Professor de Ciências Políticas da Unesp de Marília, Marcos Del Roio descreve brevemente a biografia de Lênin.
Em 21 de janeiro de 1924, depois de pouco mais de um ano de convalescença, morria Vladimir Ilyich Ulianov, conhecido como Lenin, com pouco menos de 54 anos de idade. Nessa vida relativamente curta, Lenin escreveu muitos milhares de páginas, orientou a revolução democrática e socialista que derrubou o antigo império russo e fundou um novo Estado. Ainda que estigmatizado nos últimos 30 anos, foi, decerto, o autor mais publicado e mais influente do século XX.
Lenin foi militante revolucionário desde tenra idade, tendo incorporado uma nova vertente intelectual e política que apenas chegava à Rússia: o marxismo. A corrente marxista foi introduzida na Rússia por emigrados russos na Europa ocidental e que se descolaram da corrente narodinik (amigos do povo ou populista). Os narodiniks entendiam que a essência da alma russa era antagônica ao capitalismo e que contra o feudalismo e o czarismo dever-se-ia instaurar certo socialismo agrário, o que implica dizer que seria o campesinato a força motriz da revolução.
Em polêmica com os narodiniks, Lenin procurou demonstrar como o capitalismo se desenvolvia na Rússia e formava uma classe operária em condições de assumir um papel revolucionário, ainda que a natureza da revolução por vir fosse democrática e burguesa. Seria uma revolução democrática por conta da conquista e generalização das liberdades políticas para as massas populares, e burguesa pela necessidade de se desenvolver as forças produtivas da indústria.
Pelas circunstancias particulares da Rússia, com um capitalismo embrionário e um regime político bárbaro, Lenin concebeu a necessidade de um partido politico revolucionário que se distinguisse pela disciplina, pela dedicação e pela clareza teórica e política. Esse partido deveria ter a capacidade de difundir a consciência e a vontade revolucionária no seio da classe operária como condição primeira pra que essa camada social se colocasse como vanguarda na luta pela democracia e se fizesse seguir por outras camadas sociais, em particular a grande massa camponesa.
No entanto, Lenin, além dos narodiniks, teve que enfrentar o debate teórico e político com outra vertente do marxismo que se desenhara na Rússia. Além dos bolcheviques, codinome que ganhou a corrente de Lenin, em oposição havia os mencheviques, os quais tinham uma visão teórica diferente. Para os mencheviques, a revolução seria democrática e burguesa, do mesmo jeito, mas deveria ser dirigida pela burguesia, com a classe operária apenas pressionando para que as liberdades políticas se consumassem.

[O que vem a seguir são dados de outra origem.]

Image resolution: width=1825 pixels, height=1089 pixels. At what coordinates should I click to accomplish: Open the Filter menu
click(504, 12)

Esgotados os esforços para que essas correntes se mantivessem unidas dentro de um único partido, no começo de 1912, Lenin e os bolcheviques decidem-se por formar uma organização própria. Os bolcheviques, sem ao menos pestanejar, condenaram com veemência a guerra imperialista que explodiu na Europa em julho de 1914, ao contrário da grande maioria dos socialistas da Europa e da própria Rússia, os quais pensavam ser essa uma guerra de defesa da nação. Agora, para Lenin, tratava-se de combater a guerra com a revolução socialista internacional, o que demandaria novas organizações de trabalhadores preparadas para esse fim. A revolução poderia começar em qualquer lugar, mas eclodiu na Rússia, pelas condições particulares desse declinante império.

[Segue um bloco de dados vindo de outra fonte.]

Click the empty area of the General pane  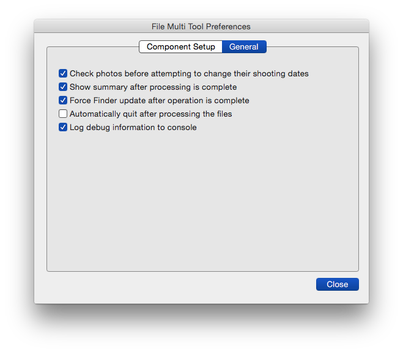point(202,202)
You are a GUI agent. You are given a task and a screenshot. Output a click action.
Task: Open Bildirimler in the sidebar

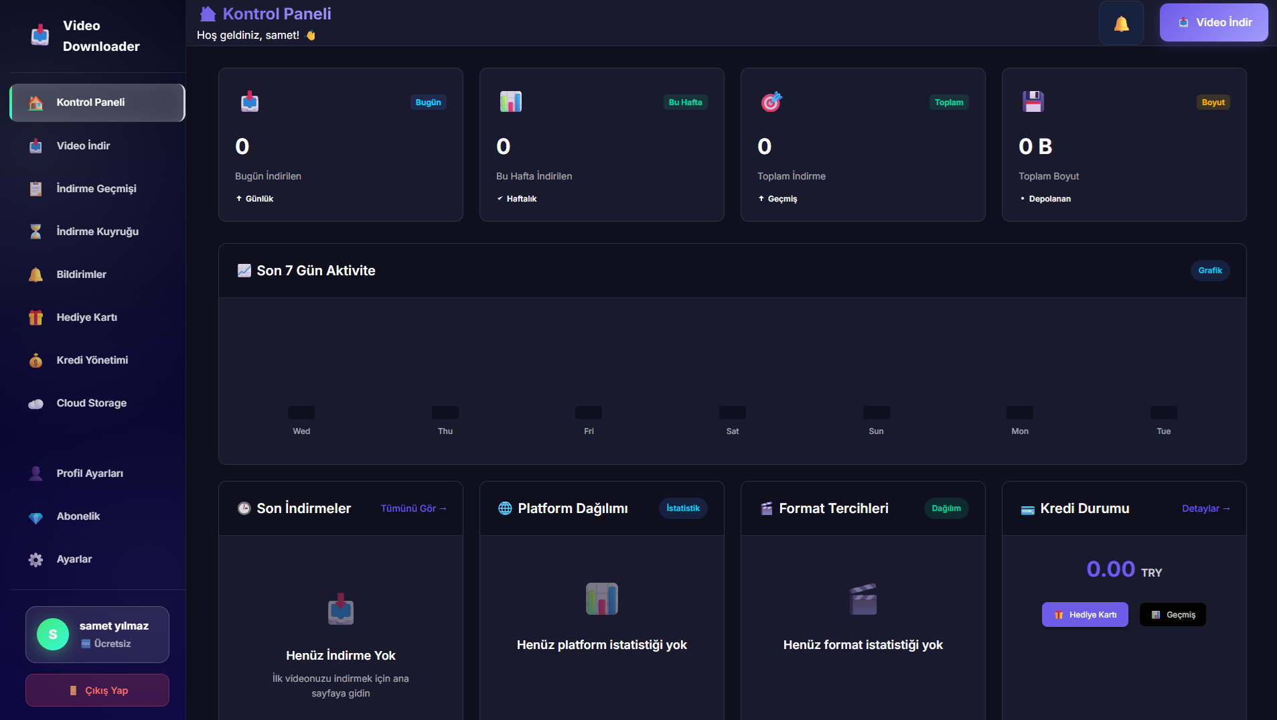[x=81, y=275]
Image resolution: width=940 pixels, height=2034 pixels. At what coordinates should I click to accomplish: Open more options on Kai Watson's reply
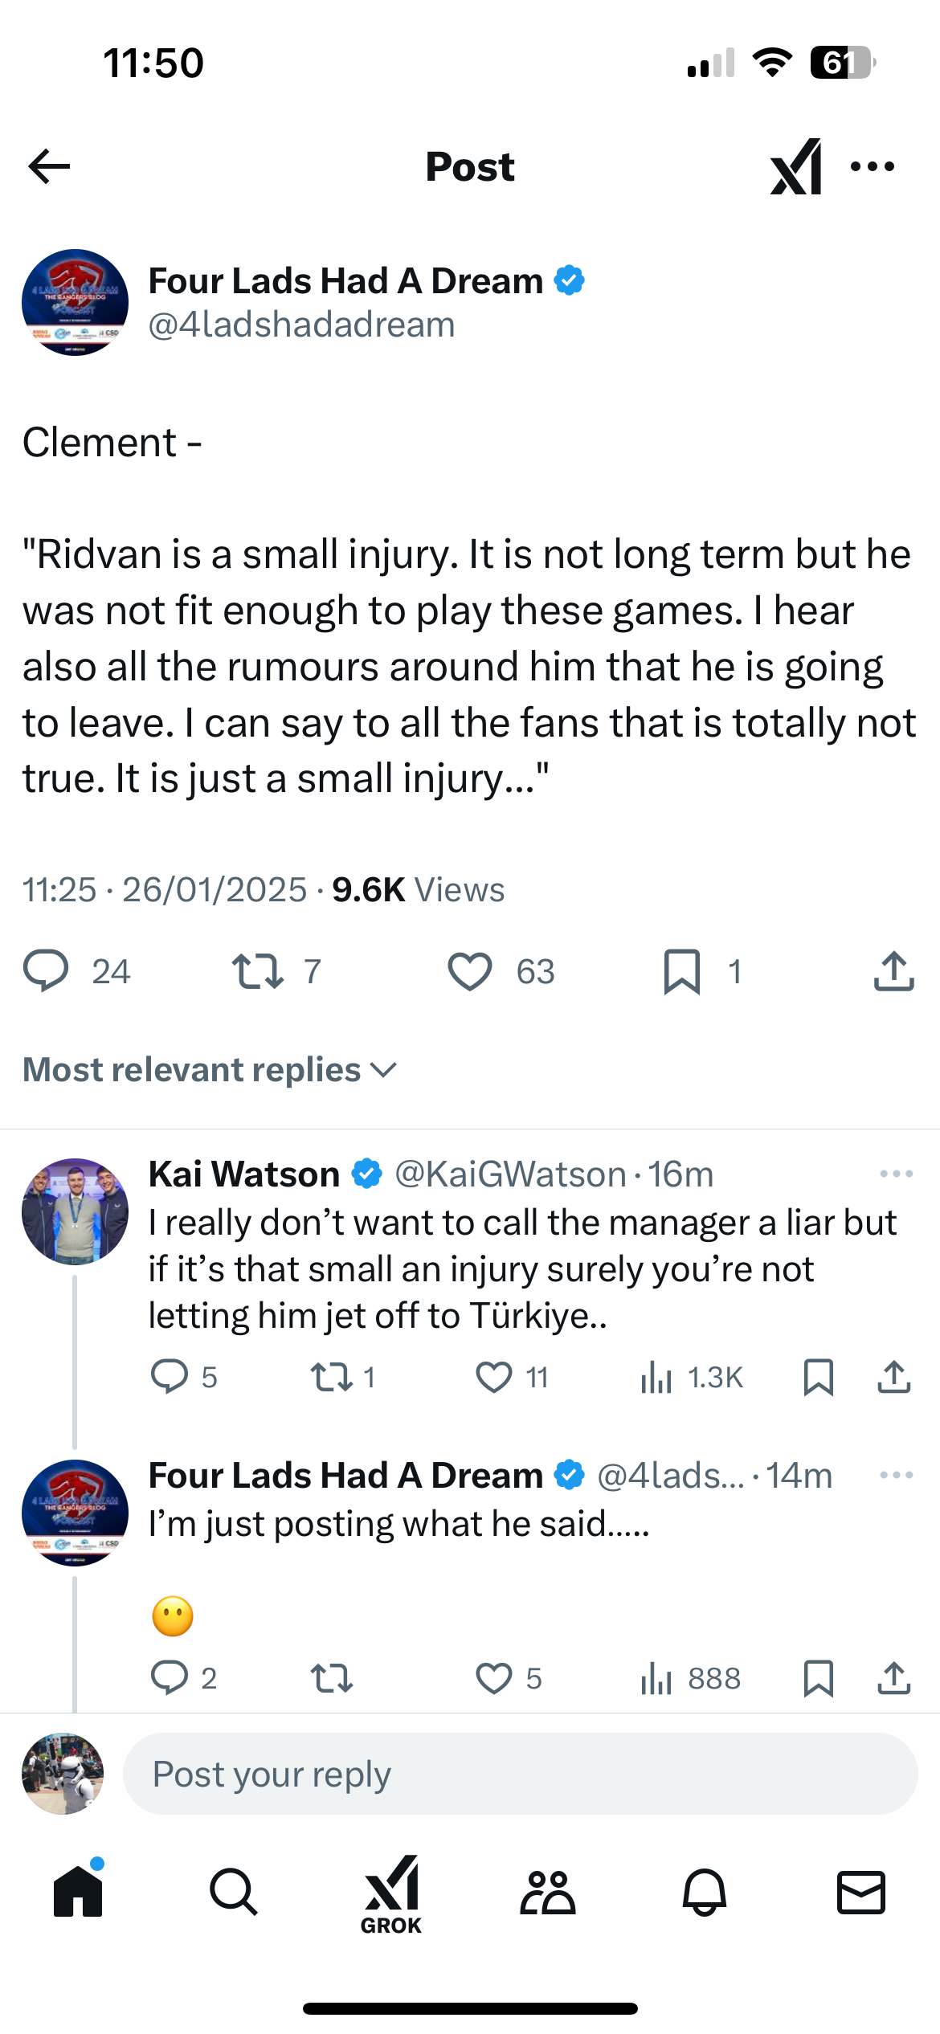click(x=896, y=1174)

Contra o governo provisório que se seguiu à queda da monarquia absolutista, em março de 1917, Lenin propôs que se fundasse um novo Estado a partir dos conselhos de operários e soldados que se formavam desde os primeiros dias da revolução. Essa ideia impactante demorou alguns meses apenas para ganhar a maioria das massas populares, de modo que em novembro de 1917, o congresso dos conselhos operários decidiu assumir o poder, ao seguir a proposta dos bolcheviques e de outros grupos menores. O desenho estratégico de Lenin indicava que a revolução russa seria a fagulha que espalharia a revolução socialista pela Europa e também alhures. A própria Rússia, no entanto, deveria desenvolver uma variante de capitalismo monopolista de Estado, dado o imenso atraso em que se encontrava.

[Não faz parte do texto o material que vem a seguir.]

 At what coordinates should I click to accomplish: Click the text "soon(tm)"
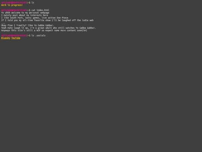[x=82, y=30]
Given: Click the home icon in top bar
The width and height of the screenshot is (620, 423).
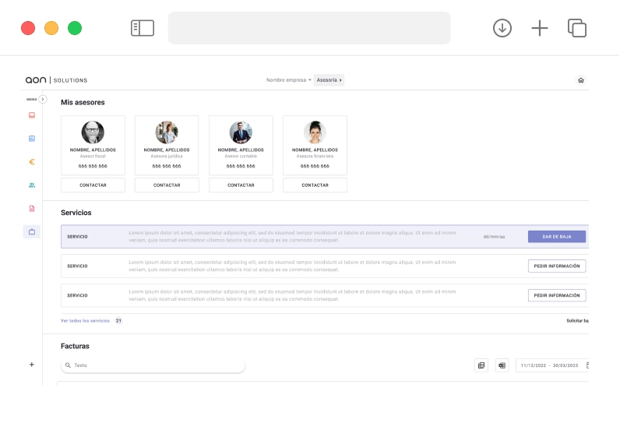Looking at the screenshot, I should click(580, 80).
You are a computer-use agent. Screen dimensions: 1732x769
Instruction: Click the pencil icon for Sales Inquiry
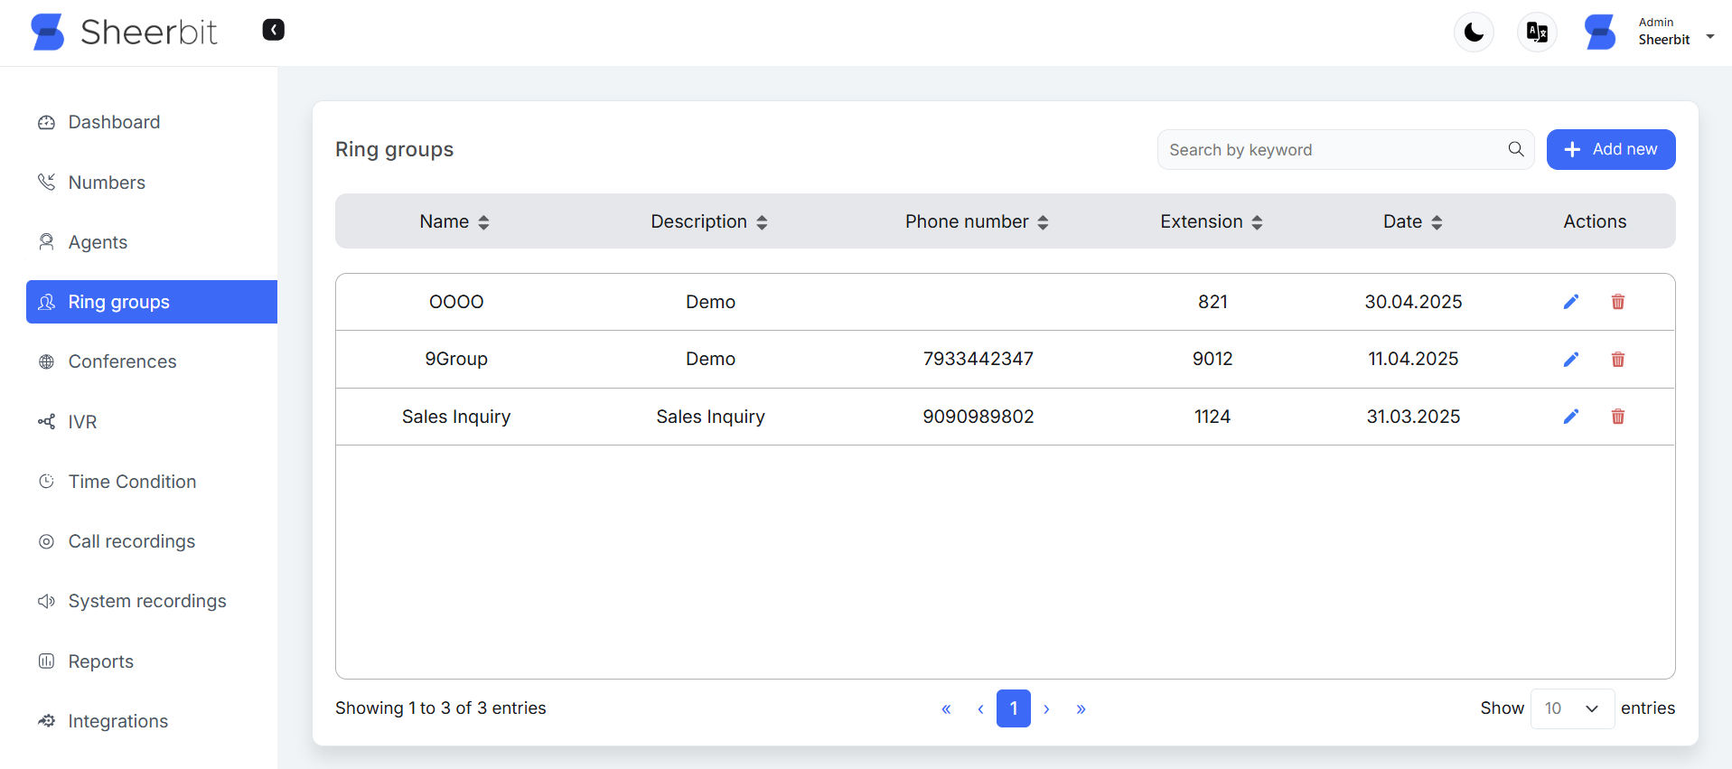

A derrota da revolução socialista na Europa e a guerra civil somada à intervenção militar na Rússia tornaram esse desenho inviável. A fundação da Internacional Comunista, em março de 1919, que deu origem ao movimento comunista do século XX, teve o objetivo inicial de difundir a revolução e de defender o núcleo revolucionário russo, mas foi veiculo também de difusão do pensamento de Lenin. Vencida a guerra civil, mas com a Rússia destruída e isolada, teve início a última batalha de Lenin, que seria aquela de preservar o poder revolucionário sustentado pela classe operaria e pela massa camponesa, sem se desviar jamais do objetivo estratégico do socialismo.